Impeachment Support Continues to Grow Among House Democrats—Even in Swing Districts
House Speaker Nancy Pelosi continues to make her stance clear: now is not the time for an impeachment inquiry into the president of the United States.
Still, calls from House Democrats to initiate the process continue to mount, with at least eight members in the past week joining more than 60 of their colleagues in stating they now think the chamber should move forward with impeachment proceedings. And such a stance is beginning to gain momentum not only among Democrats in solid blue districts—but in swing districts, too, including representatives who the party has even classified as vulnerable in 2020.
Illinois Representative Sean Casten, a freshman, was one of the latest Democrats to announce his support Wednesday for an impeachment inquiry into President Donald Trump.
"I think that our leadership has done a good job," he told the Chicago Sun-Times. "But instituting the impeachment inquiry will actually enable us to get more information, more documents."
Casten marks the third freshman House Democrat to support an impeachment inquiry who is on the Democratic Congressional Campaign Committee's "Frontline" list, home to 44 Democrats—almost all of them freshmen—who the fundraising arm of the Democratic Party believe to be the most vulnerable to losing their seats. All three of them—Casten, Katie Porter of California and Tom Malinowski of New Jersey—flipped Republican-held districts last year.
The move by the vulnerable Democrats who support divided districts to come out in support of impeachment proceedings potentially puts themselves and Democrats' House majority at risk come 2020, and it's a stance that has concerned leadership members.

Asked whether it could cost him his seat next year, Casten responded to the Chicago Sun-Times: "I don't know."
Porter announced her support for an impeachment inquiry on Monday, arguing it was about "whether we choose to fight against" a "crisis within our midst."
"I didn't come to Congress to impeach the president," she said in a video. "But when faced with crisis of this magnitude, I cannot, with a clean conscience, ignore my duty to defend the constitution... [Mueller] presented extensive evidence of obstruction of justice."
Malinowski said last month that he also supports an impeachment inquiry, citing to NBC News what he viewed as "across-the-board defiance of congressional oversight and the rule of law by the administration."
In the past week, Representatives Eric Swalwell and Tony Cardenas of California, Brian Higgins and Carolyn Maloney of New York, Jan Schakowsky of Illinois and Dan Kildee of Michigan also joined the impeachment inquiry ranks.
Schakowsky, a member of House leadership as a senior chief deputy whip, made her announcement Wednesday night in a video. She, like many of her colleagues, highlighted the potential obstruction of justice incidences detailed in the Mueller report and the Trump administration's continued lack of cooperation with congressional investigations as her deciding factors.

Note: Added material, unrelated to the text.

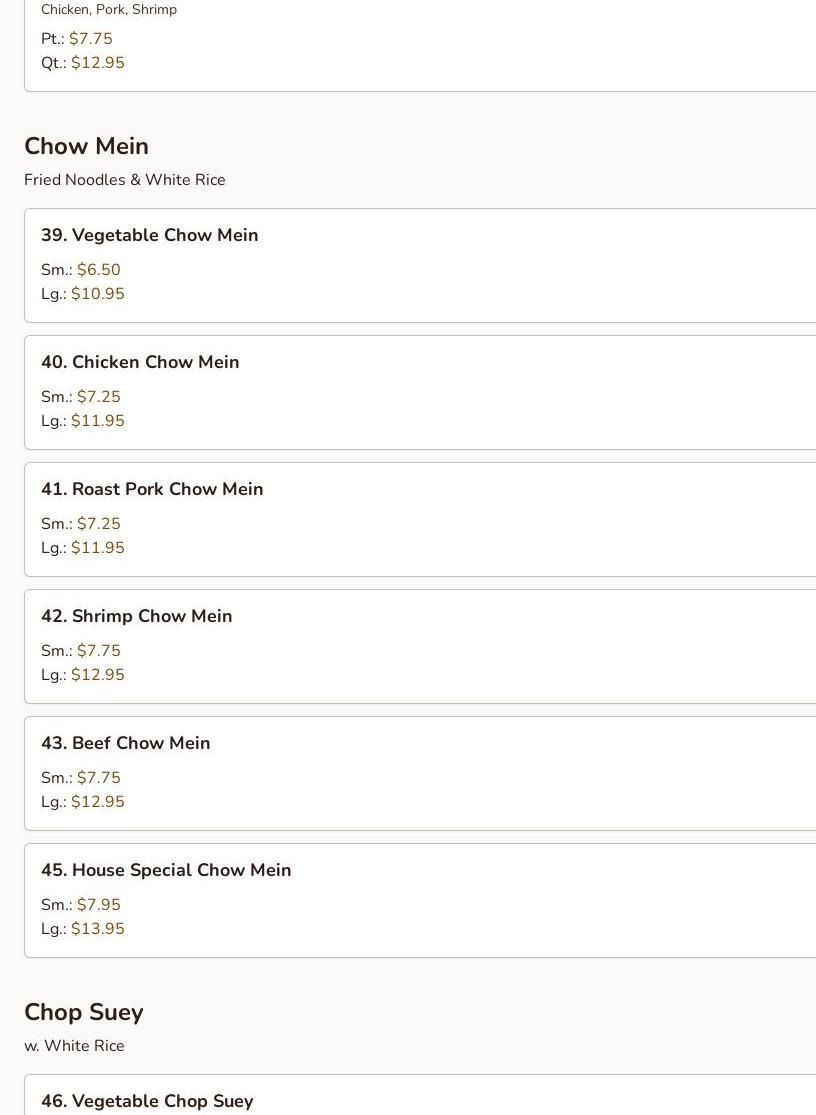Image resolution: width=816 pixels, height=1115 pixels.
Task: Open House Special Chow Mein item
Action: [x=166, y=870]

And while she believed leadership "has done a good job," Schakowsky said an impeachment inquiry would give Congress more power to obtain requested documents and witness testimonies—an argument that many inquiry-supporters make.

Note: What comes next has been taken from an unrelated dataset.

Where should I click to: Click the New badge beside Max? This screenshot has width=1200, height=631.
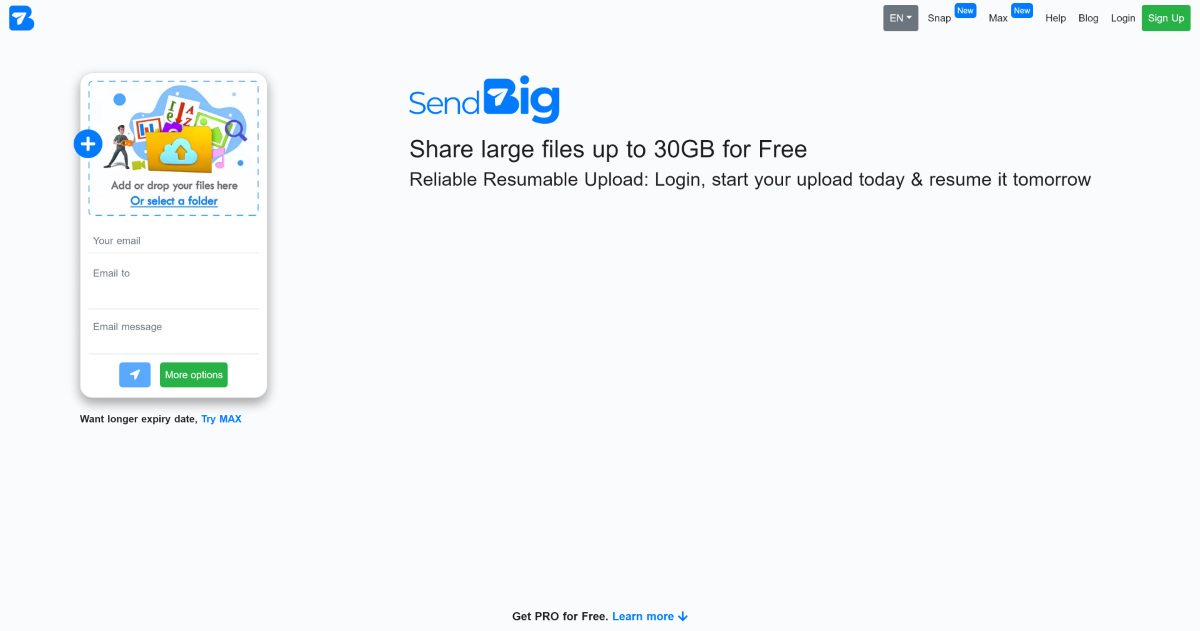click(1022, 11)
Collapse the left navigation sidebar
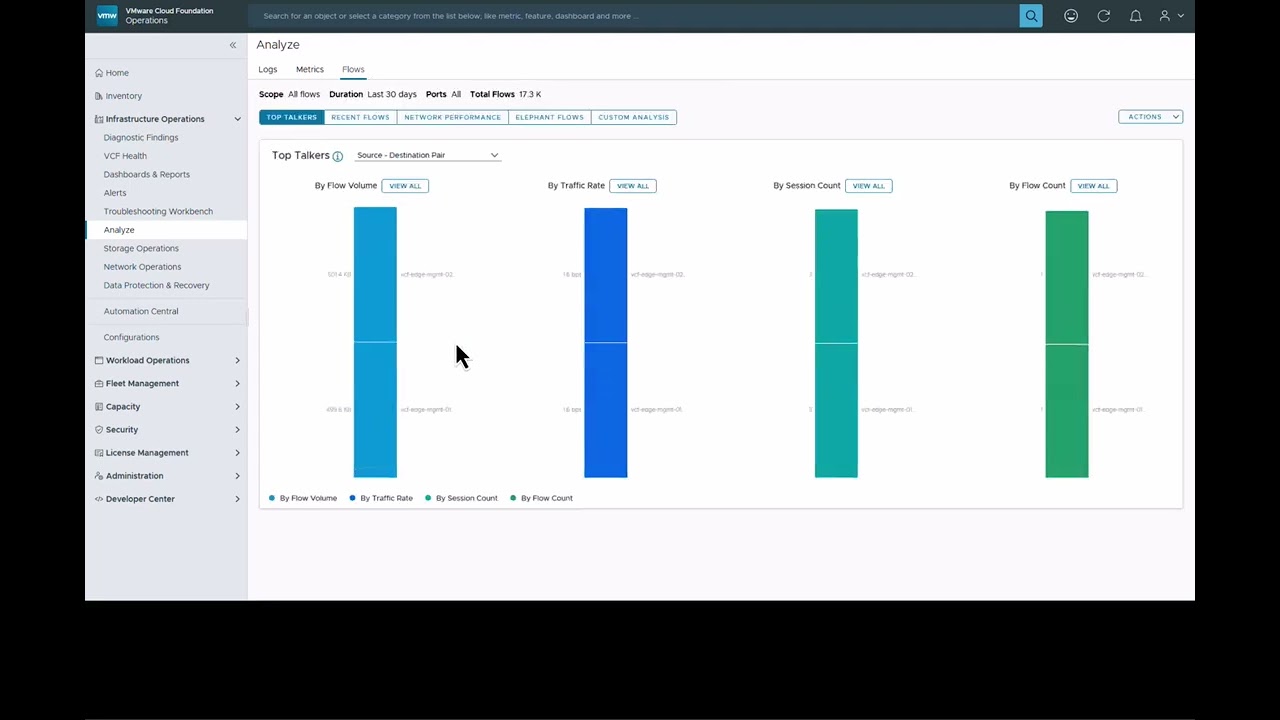Viewport: 1280px width, 720px height. [233, 45]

Pelosi continued to say Wednesday while speaking with reporters at a breakfast hosted by the Christian Science Monitor that despite the growing impeachment calls, she does not "feel pressure from my members to do anything, and I have no pressure on them to do anything."
She objected to censuring the president, saying such a process would be "a day at the beach for the president, or at his golf club, or wherever he goes."
"No. I think censure is just a way out," the California Democrat said. "If you're going to go, you've got to go. In other words, if the goods are there, you must impeach, and censure is nice, but it is not commensurate with the violations of the Constitution, should we decide that's the way to go."
But she continued to make her opposition to impeachment proceedings known, pointing to the lack of support for such a process in the Republican-controlled Senate. An exoneration by that chamber, she said, would be viewed as a victory by Trump.
"I don't think you should have an inquiry unless you're ready to impeach," Pelosi said. "What I believe is that when we go forward, if we go forward, it has to go deep. It can't be the Democrats impeach in the House; the Senate, in his view, exonerates... This president must be held accountable."
This story was updated to include Representative Tony Cardenas as a member who supports an impeachment inquiry after the California Democrat released a statement.